But it’s frustrating for Cole’s friend Hawe to watch him screw up
simple tasks and drop tools as if they were hot. So Hawe found it
impossible not to nominate Cole as a contestant for Canada’s Worst
Handyman, a series currently running on the Discovery Channel (Mondays
at 10pm), in which five couples from across Canada compete against
themselves to be the worst. Or is it not to be the worst?
“You’re competing against yourself,” Cole explained over a lovely
dinner at Hair of the Dog.
“You’re competing to be the best of the worst,” clarified Hawe.
Best, worst, who gives a fuck? What I want to know is what are Keith
Cole’s chances of winning this thing?
“You know how they say gay people have the fashion gene, or the
design gene, or the hair gene? Well, I didn’t get any of those,”
admitted Cole, which is why he qualified for the show. Cole keeps
it real. “I like to dance. I like to use the phone,” is how he sums
it up. But when it comes to using a hammer or screwdriver or anything
like that, he sucks.
Every morning, they’d be driven to the “set,” good old slatedto-
be-demolished Regent Park. Each team was given a vacant apartment
to ruin/renovate. The shoots lasted up to 14 hours a day. “It was
really hot and they had just sprayed for roaches,” remembered Cole.
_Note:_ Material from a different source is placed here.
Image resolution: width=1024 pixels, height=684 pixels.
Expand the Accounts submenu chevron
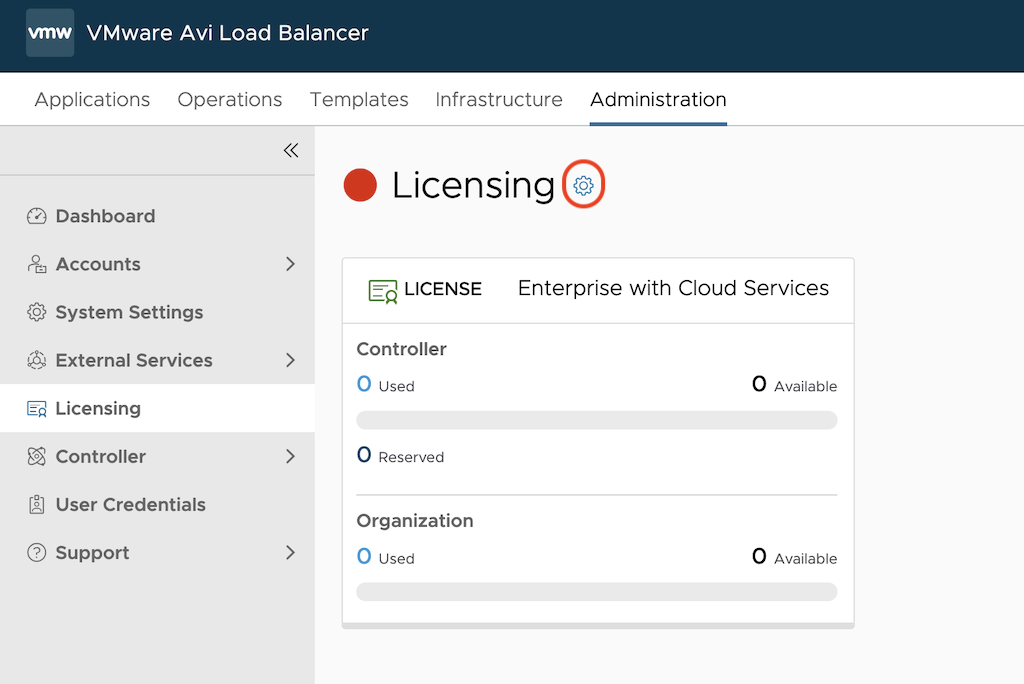(291, 264)
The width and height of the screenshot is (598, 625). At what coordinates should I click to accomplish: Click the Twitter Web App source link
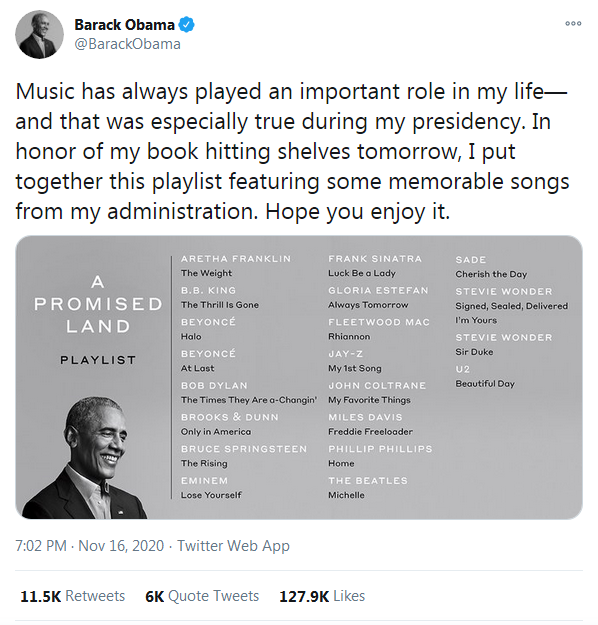(x=233, y=545)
“There were fridges full of food from eight months ago. Still, we
were on our way to making it nice.”
Part of “making it nice” included laying carpet, installing ceiling
fans and panelling, building a fire pit, designing pathways, roofing,
toilet installation, even painting a mural – about 25 different
tasks in all, not one of which was performed properly. Watching
the show reminded me of the first time I saw Plan 9 From Outer
Space – you’re basically laughing at ineptitude, and many of
the scenes, in which things fall and smash or are jammed in because
they weren’t cut properly, play like silent film gags. The whole
time, cameras are hovering, capturing every embarrassing moment.
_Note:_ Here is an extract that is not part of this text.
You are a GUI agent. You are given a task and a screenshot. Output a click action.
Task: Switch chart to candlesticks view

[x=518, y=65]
“We forgot we were wired for sound,” said Cole, “and one day we
were making fun of the designer chick who we hated and we were going
on and on about her hair and they were listening in the control
room.”
“When they told us that they had heard everything, I got so mad
I walked off the set,” said Hawe, now media-savvy after appearing
in this, his first TV show. Nevertheless, there was a lot of camaraderie,
and both Hawe and Cole bonded with their cast mates. They flirted
with the hot straight guys, mocked the guy with the harridan wife
(“We started to refer to them as Paul and Karla,” said Cole) and
bonded with the aboriginal couple.
“We were the only gays the Eskimos ever met,” said Hawe of Merle,
a 34-year-old trucker from Sucker Creek, Alberta whose wife nominated
him because she is tired of him fixing everything with duct tape.
Cole took an instant liking to Merle, who reminded him of his father.
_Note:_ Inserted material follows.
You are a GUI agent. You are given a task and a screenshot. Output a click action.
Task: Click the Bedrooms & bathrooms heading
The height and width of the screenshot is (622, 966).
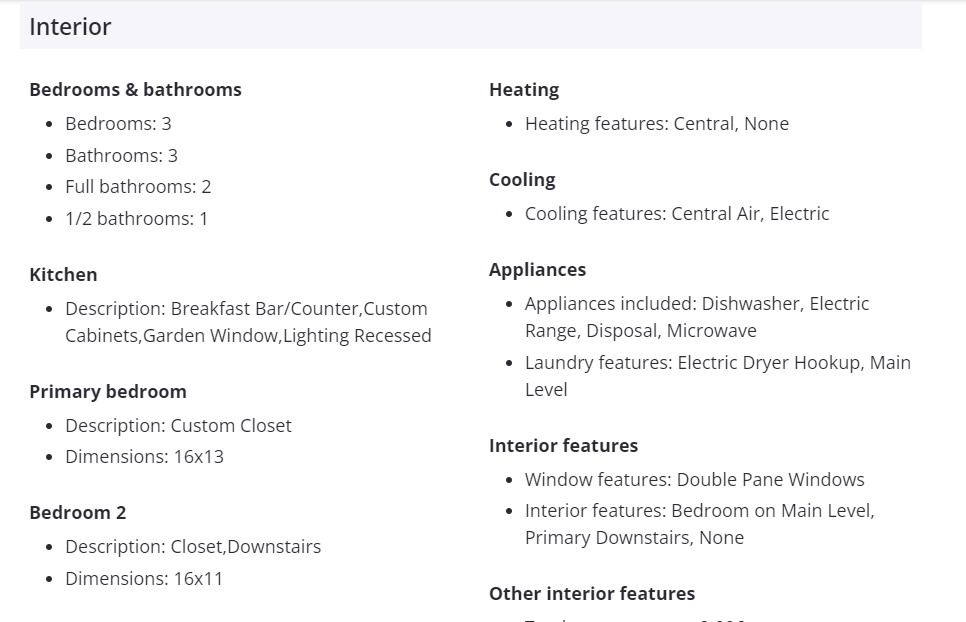[135, 90]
“He was such an easygoing, wonderful guy, just like my dad. I was
adopted and my father is Indian. We just say ‘Indian’ in my family,
not First Nations or any of that stuff,” said Cole, who not long
ago caused a stir by performing an Indian rain dance at a fundraiser.
Cole grew up “gay in Thunder Bay,” but left at 18 to come to Toronto.
His first night here, he was shaking his booty at a Tina Turner
concert. He went to York University to study dance and film and
has been dancing and filming ever since. He has also staked out
quite a reputation as a performer. He played Polkaroo once, he’s
been in an Alanis Morissette video, he played a penguin in Billy
Madison and did sketch comedy bits on PrideVision’s Locker
Room, in which he shone as one of the World’s Strongest Effeminate
Man contestants. He is an accomplished experimental short filmmaker
whose work has been shown at the Pleasure Dome, and he’s tap danced
his way through well over 150 hosting gigs in the past two years.
When I asked him to sum up his diverse career, he said diplomatically
that it is “not as good as Fiona Reid’s or Sheila McCarthy’s.”
As for delightful David Hawe, he has been a professional photographer
for more than 15 years. We first met when he was hired to take photographs
of comedian Scott Thompson for the cover of The Advocate,
back in 1989. Since then, his client list has expanded to include
Winners, Harry Rosen, Buddies in Bad Times Theatre, Xtra, Playboy,
and the Brass Rail, where he took portraits of all the strippers.
“I love strippers. They’re so real. They were all lesbians.” One
of Hawe’s shining moments was when a Globe and Mail columnist
called him a “professional homosexual” in print. It must come from
his irrepressible candour. “I never liked Keith when I first met
him,” Hawe admitted bluntly. “I thought he was annoying and loud.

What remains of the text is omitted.